International Business Machines Corp. (NYSE: IBM) is scheduled to release its most recent quarterly results after the markets close on Wednesday. The consensus estimates call for $3.04 in earnings per share (EPS) and $19.88 billion in revenue. The second quarter of last year reportedly had $2.94 in EPS and $19.29 billion in revenue.
If one Dow Jones industrials stock (at least aside from General Electric) has been the poster child for disappointing investors in recent years, IBM probably comes to mind.
What if it is finally time for investors to buy shares of IBM? That’s the new verdict from Nomura/Instinet. The firm recently started IBM with a Buy rating and a $160 price target.

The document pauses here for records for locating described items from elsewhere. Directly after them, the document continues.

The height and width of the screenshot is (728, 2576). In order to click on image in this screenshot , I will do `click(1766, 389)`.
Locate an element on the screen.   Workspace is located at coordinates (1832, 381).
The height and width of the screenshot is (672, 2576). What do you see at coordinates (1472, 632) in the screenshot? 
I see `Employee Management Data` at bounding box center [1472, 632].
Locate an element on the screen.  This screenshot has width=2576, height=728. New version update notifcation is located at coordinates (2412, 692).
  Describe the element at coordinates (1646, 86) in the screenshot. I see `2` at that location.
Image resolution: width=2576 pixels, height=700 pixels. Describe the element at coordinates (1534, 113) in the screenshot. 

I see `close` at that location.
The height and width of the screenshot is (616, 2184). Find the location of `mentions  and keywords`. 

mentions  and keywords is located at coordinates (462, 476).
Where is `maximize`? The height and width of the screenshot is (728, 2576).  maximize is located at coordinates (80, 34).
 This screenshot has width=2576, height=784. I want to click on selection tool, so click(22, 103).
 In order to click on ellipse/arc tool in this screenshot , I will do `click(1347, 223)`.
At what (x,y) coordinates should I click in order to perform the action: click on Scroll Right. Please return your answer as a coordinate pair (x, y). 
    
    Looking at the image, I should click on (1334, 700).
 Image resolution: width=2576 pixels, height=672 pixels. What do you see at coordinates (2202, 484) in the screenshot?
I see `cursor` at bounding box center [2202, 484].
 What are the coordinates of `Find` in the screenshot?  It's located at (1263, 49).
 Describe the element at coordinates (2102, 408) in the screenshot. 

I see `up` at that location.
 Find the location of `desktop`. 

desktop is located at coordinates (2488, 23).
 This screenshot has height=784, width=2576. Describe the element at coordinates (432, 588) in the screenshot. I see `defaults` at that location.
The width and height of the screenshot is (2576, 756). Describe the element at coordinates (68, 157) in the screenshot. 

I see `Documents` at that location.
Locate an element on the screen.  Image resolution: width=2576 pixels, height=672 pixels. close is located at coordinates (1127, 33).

The Nomura/Instinet analyst call came from Jeffrey Kvaal. The report talked up a differentiated cloud solution from IBM, as well as durable growth in analytics, security growth and valuations not reflecting an improving outlook. His report said:
IBM has built the foundation for modest but sustained revenue growth. Its Strategic Imperatives revenue grouping is nearing 50% of sales and growing 10%, led by cloud, analytics, and security. This should easily offset upper-single-digit declines in legacy businesses. Along with healthy capital returns, we model 5% EPS growth.
Over the past 52 weeks, IBM has underperformed the broad markets with the stock down about 6%. In the past quarter alone, the stock is down about 11%.
A few other analysts weighed in on IBM prior to the release:
- Guggenheim has a Hold rating.
- JPMorgan has a Neutral rating.
- Pivotal Research has a Buy rating with a $180 price target.
Shares of IBM were last seen at $143.10, with a consensus analyst price target of $165.47 and a 52-week trading range of $137.45 to $171.13.